--- Work order ---
Needed from the data below: every line from the one with "drovi-b4lsn0 (578, 1821)" up to and including the one with "drosi-b4quk6 (605, 1752)", repeated exactly and with nothing else.

--- Excerpts from a dataset ---
════════════════

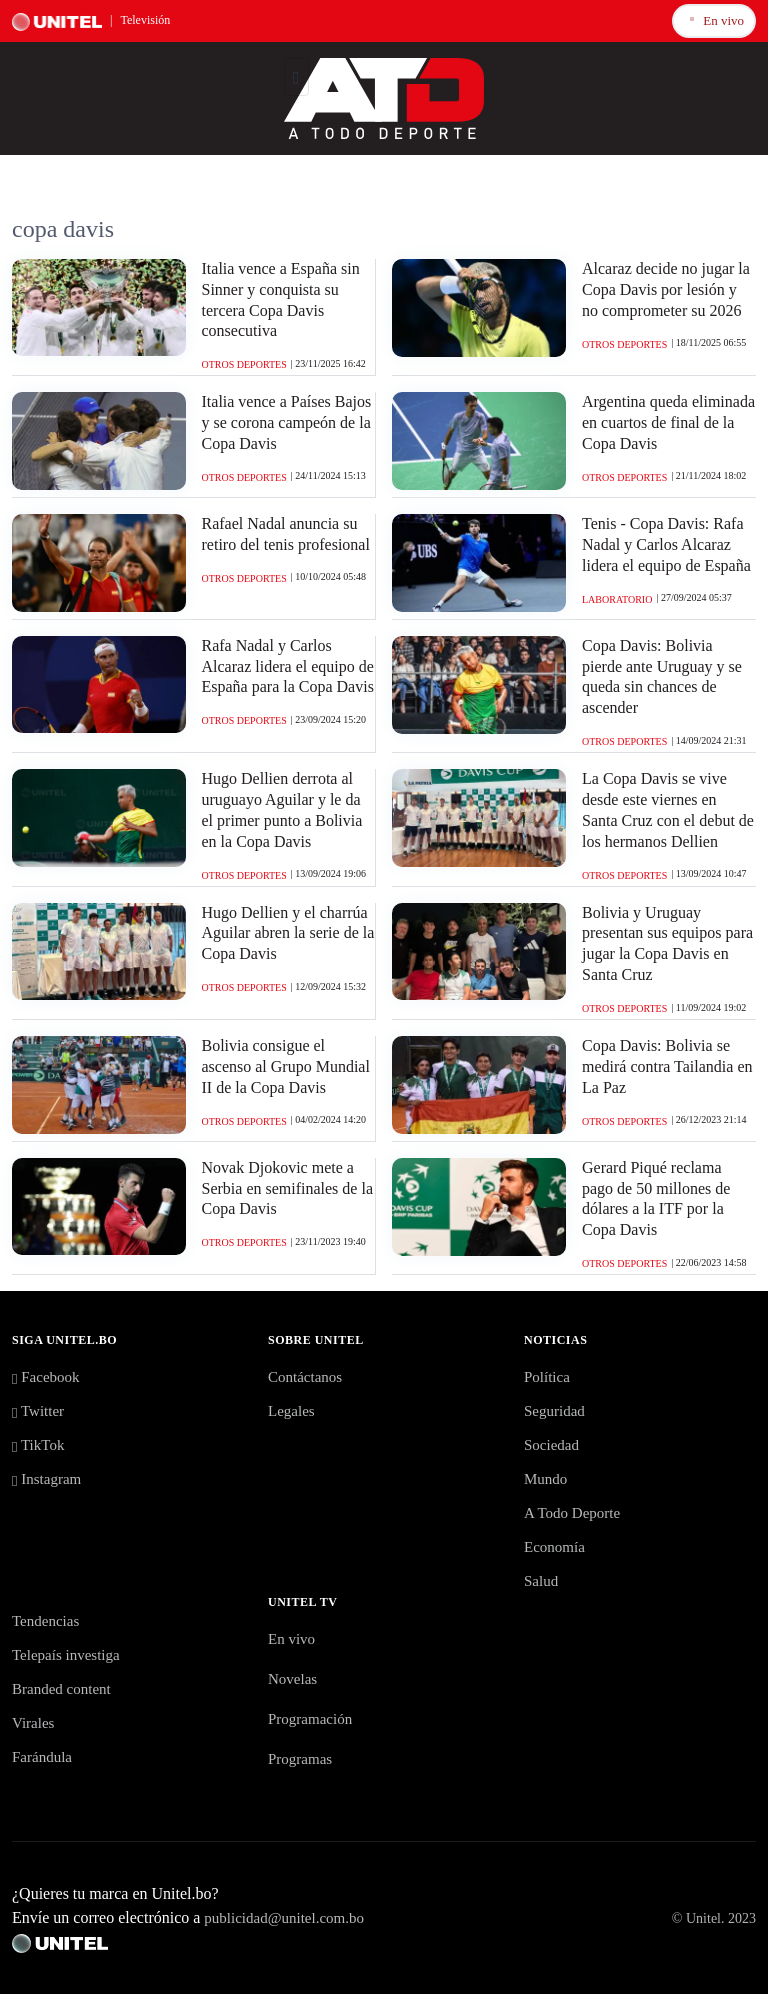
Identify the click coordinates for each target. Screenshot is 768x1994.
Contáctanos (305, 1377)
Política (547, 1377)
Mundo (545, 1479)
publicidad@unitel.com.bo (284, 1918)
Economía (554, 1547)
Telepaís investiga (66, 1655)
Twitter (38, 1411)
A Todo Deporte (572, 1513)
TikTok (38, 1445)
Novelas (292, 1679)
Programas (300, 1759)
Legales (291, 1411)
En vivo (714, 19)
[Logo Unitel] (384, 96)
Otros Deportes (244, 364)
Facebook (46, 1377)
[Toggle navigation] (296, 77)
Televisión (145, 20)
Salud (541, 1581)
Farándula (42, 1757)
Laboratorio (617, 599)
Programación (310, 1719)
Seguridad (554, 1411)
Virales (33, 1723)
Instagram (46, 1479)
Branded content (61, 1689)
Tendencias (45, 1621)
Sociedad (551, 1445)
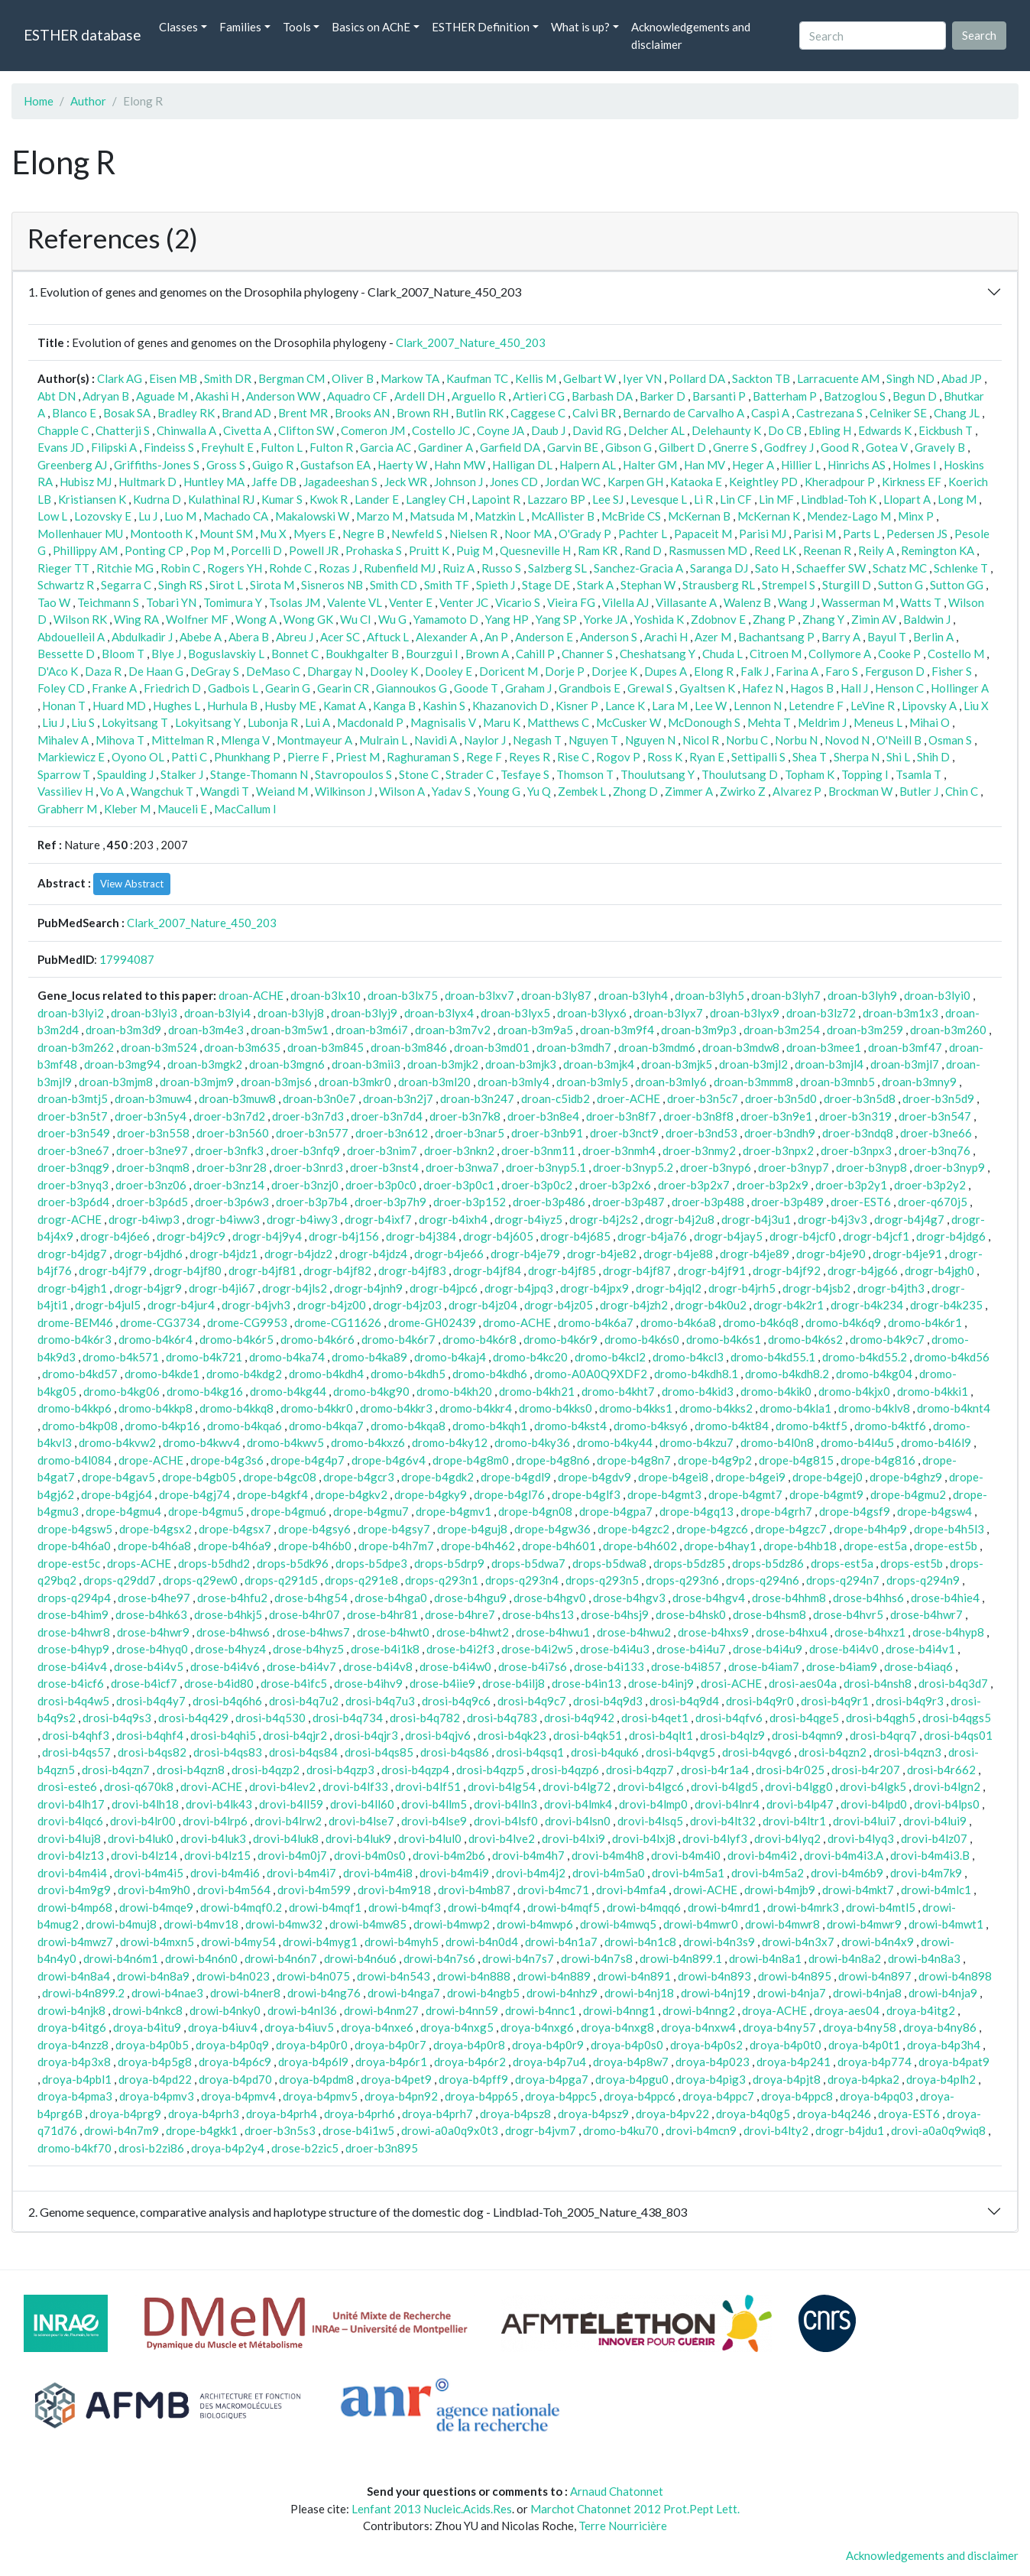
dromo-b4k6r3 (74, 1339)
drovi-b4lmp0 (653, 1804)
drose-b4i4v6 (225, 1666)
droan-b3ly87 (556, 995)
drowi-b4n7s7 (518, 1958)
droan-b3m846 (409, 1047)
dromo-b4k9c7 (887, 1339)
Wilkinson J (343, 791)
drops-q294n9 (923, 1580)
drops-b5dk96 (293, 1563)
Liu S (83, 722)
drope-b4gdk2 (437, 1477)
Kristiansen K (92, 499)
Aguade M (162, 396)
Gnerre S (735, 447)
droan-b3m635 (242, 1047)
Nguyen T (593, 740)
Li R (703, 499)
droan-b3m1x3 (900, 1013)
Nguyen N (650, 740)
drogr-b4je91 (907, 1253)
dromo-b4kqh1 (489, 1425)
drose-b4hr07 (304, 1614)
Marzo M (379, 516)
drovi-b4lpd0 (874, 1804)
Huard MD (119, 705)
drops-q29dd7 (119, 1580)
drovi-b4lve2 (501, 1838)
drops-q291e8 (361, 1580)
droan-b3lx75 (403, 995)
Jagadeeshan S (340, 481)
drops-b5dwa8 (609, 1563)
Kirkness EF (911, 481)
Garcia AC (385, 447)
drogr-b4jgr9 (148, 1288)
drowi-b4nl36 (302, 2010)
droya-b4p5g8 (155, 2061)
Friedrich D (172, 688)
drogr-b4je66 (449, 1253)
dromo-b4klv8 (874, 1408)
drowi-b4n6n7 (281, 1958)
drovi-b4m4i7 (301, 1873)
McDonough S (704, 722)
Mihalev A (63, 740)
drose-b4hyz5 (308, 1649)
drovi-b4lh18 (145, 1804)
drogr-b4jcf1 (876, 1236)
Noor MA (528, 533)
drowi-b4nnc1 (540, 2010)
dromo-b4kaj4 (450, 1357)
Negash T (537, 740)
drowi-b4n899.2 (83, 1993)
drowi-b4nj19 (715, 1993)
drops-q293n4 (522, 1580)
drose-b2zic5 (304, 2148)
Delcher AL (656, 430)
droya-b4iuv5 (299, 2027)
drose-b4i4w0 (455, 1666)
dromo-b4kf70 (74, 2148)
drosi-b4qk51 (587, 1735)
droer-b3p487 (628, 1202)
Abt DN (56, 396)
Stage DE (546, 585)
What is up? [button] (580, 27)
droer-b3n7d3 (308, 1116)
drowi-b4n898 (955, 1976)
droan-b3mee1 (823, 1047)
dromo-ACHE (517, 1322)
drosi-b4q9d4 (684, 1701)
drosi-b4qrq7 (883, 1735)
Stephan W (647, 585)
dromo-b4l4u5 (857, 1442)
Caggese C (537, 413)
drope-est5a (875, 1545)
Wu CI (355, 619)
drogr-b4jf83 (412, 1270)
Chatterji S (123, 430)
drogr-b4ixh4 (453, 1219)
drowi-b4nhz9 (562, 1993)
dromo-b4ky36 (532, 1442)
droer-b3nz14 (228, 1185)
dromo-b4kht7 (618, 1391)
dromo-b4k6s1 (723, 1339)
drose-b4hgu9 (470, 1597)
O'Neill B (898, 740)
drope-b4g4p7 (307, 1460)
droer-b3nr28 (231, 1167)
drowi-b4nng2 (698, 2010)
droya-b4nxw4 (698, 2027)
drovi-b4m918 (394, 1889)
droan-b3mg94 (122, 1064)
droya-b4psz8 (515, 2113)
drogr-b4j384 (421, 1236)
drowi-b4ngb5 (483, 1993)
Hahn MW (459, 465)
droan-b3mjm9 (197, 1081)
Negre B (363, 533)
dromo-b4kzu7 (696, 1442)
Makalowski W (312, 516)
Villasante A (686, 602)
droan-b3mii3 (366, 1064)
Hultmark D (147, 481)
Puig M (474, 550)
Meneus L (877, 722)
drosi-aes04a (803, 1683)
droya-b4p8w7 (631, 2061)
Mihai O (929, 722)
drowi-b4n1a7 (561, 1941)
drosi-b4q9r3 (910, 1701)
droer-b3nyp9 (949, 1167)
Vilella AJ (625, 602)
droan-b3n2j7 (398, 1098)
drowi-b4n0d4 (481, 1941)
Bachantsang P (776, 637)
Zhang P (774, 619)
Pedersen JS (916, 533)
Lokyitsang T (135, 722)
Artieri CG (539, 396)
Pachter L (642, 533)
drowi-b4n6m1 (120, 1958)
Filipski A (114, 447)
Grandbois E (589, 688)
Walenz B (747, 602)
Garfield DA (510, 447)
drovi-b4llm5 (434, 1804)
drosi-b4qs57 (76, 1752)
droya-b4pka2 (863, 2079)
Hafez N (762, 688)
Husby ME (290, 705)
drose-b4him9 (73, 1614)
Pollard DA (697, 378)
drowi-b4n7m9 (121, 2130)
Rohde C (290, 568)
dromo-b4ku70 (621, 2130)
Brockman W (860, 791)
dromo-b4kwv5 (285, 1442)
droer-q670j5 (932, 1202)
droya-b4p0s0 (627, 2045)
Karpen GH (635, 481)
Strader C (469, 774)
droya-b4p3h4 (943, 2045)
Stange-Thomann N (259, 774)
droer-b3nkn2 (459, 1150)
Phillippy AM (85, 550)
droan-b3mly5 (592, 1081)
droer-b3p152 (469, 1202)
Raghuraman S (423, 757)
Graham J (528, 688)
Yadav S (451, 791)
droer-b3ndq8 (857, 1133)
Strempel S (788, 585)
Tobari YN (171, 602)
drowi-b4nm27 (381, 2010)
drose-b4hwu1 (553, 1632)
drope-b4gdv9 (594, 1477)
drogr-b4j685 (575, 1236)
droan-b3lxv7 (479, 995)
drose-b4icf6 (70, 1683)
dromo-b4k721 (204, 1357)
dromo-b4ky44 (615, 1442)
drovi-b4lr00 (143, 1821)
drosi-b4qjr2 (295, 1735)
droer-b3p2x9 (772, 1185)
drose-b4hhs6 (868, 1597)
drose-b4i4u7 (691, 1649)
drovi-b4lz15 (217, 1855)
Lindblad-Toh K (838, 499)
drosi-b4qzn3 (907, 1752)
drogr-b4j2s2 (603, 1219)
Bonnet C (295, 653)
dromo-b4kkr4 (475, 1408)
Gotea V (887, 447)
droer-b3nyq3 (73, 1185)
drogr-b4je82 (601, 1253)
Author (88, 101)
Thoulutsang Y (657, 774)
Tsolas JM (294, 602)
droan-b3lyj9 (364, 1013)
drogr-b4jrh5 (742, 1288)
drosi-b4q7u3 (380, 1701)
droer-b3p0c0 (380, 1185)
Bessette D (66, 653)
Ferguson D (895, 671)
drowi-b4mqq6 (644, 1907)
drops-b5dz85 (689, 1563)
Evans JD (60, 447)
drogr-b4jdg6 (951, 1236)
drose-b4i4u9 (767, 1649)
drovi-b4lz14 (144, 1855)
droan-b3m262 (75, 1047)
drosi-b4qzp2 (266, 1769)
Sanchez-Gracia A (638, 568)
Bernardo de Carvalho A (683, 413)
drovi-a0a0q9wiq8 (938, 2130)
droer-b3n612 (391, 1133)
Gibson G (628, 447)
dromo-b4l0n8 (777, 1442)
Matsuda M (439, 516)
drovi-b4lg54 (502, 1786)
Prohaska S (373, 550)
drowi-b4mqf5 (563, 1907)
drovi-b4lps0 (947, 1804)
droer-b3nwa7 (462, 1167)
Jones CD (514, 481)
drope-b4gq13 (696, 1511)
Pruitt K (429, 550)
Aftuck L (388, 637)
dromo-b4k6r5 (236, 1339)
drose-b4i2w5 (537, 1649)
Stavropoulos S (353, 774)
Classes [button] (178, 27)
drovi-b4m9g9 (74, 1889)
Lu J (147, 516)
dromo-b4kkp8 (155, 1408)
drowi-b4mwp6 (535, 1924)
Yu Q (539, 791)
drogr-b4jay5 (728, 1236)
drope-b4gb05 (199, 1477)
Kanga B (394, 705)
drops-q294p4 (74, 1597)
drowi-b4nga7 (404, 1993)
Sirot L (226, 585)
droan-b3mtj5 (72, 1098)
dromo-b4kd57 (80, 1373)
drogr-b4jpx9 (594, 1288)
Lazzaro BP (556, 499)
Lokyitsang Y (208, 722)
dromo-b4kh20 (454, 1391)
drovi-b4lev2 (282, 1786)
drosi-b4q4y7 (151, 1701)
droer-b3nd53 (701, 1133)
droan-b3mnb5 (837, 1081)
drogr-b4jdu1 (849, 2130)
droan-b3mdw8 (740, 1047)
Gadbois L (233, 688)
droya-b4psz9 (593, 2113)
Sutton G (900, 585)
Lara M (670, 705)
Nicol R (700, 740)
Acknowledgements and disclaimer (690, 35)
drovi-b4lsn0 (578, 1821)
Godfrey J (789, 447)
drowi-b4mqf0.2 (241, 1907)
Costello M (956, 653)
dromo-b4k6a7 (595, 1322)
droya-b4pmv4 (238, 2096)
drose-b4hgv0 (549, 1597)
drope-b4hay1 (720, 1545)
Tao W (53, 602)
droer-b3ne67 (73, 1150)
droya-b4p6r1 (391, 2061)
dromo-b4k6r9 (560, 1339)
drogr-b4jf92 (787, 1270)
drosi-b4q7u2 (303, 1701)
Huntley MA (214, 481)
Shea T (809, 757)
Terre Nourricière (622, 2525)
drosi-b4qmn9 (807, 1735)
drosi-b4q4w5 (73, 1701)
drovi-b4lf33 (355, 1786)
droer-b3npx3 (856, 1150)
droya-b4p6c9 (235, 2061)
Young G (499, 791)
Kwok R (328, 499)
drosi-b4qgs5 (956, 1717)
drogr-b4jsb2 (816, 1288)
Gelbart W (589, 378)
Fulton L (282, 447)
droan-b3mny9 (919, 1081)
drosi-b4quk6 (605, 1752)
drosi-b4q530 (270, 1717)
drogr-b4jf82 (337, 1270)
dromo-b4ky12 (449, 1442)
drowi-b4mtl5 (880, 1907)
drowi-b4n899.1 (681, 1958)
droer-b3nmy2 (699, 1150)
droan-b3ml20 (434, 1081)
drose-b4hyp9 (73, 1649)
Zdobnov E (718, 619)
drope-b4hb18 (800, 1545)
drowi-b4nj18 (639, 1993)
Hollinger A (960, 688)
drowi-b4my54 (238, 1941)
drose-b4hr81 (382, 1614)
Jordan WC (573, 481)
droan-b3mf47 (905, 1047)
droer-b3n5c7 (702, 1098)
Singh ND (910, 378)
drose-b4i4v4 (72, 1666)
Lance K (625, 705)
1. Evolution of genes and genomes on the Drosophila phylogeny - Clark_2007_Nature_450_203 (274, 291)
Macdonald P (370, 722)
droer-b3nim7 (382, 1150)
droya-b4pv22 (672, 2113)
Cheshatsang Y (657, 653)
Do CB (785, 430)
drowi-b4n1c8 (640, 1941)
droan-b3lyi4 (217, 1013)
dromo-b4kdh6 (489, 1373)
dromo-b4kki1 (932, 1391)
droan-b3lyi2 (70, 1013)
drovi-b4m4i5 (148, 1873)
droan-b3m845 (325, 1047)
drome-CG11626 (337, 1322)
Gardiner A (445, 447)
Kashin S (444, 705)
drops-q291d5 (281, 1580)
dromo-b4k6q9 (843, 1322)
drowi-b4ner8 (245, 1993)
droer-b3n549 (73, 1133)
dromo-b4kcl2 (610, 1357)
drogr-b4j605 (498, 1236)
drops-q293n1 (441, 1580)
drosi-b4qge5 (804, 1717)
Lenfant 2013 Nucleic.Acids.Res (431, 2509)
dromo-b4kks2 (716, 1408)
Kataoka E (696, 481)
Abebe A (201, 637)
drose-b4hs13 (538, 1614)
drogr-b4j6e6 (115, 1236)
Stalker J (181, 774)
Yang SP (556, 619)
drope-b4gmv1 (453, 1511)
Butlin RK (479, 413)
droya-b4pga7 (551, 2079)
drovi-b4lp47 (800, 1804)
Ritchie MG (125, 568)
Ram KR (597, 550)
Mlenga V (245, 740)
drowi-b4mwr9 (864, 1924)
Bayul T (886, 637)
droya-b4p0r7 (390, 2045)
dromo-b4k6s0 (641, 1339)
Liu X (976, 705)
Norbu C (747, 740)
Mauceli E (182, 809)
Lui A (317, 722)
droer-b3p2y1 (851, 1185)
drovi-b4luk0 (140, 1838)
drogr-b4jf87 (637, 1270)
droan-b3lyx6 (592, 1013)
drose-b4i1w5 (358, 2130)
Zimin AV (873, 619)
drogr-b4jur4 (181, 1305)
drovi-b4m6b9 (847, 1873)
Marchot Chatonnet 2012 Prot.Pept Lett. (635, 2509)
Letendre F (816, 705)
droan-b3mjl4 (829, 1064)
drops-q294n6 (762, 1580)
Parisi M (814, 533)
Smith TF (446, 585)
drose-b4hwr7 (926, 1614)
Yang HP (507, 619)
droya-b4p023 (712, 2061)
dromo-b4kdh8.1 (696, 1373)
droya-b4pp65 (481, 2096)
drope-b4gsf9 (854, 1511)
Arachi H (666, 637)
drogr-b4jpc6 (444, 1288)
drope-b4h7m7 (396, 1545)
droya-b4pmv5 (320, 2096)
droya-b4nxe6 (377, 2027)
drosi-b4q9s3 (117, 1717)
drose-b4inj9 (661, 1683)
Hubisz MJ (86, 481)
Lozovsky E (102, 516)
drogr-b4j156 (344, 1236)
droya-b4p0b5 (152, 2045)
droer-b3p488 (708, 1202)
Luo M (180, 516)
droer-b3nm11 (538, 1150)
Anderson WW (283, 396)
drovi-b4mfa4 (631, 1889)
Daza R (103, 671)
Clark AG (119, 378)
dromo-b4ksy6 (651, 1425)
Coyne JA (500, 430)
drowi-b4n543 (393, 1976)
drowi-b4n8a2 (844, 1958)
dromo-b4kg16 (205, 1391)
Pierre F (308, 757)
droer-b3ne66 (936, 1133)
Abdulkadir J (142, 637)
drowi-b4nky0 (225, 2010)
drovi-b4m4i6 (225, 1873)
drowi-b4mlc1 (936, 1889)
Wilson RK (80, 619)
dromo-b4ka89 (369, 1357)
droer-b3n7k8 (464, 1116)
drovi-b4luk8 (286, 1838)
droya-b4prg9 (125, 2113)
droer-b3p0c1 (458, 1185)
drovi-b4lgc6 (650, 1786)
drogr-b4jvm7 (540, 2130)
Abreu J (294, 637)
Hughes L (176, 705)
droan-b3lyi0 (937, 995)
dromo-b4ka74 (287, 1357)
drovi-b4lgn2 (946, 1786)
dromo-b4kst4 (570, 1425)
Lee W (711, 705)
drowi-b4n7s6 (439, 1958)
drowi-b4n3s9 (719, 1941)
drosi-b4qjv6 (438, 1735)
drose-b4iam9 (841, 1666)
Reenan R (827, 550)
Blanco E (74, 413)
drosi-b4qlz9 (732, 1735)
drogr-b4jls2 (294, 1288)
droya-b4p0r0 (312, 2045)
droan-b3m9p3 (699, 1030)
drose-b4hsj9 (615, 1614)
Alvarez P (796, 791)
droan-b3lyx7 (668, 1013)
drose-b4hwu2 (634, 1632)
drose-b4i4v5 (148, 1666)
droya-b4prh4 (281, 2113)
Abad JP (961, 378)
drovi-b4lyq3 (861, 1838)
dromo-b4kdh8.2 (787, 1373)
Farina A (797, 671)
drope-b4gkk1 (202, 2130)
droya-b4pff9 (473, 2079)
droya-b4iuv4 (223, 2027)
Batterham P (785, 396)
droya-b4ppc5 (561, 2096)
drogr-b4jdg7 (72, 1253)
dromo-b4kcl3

════════════════

--- Reply ---
drovi-b4lsn0 (578, 1821)
Godfrey J (789, 447)
drowi-b4mqf0.2 (241, 1907)
Costello M (956, 653)
dromo-b4k6a7 (595, 1322)
droya-b4pmv4 (238, 2096)
drose-b4hgv0 (549, 1597)
drope-b4hay1 (720, 1545)
Tao W (53, 602)
droer-b3ne67 (73, 1150)
droya-b4p6r1 (391, 2061)
dromo-b4k6r9 (560, 1339)
drogr-b4jf92 (787, 1270)
drosi-b4q7u2 (303, 1701)
Huntley MA (214, 481)
Shea T (809, 757)
Terre Nourricière (622, 2525)
drosi-b4qmn9 (807, 1735)
drosi-b4q4w5 (73, 1701)
drovi-b4lf33 (355, 1786)
droer-b3npx3 (856, 1150)
droya-b4p6c9 (235, 2061)
Young G (499, 791)
Kwok R (328, 499)
drosi-b4qgs5 (956, 1717)
drogr-b4jsb2 (816, 1288)
Gelbart W (589, 378)
Fulton L (282, 447)
droan-b3mny9 (919, 1081)
drosi-b4quk6 (605, 1752)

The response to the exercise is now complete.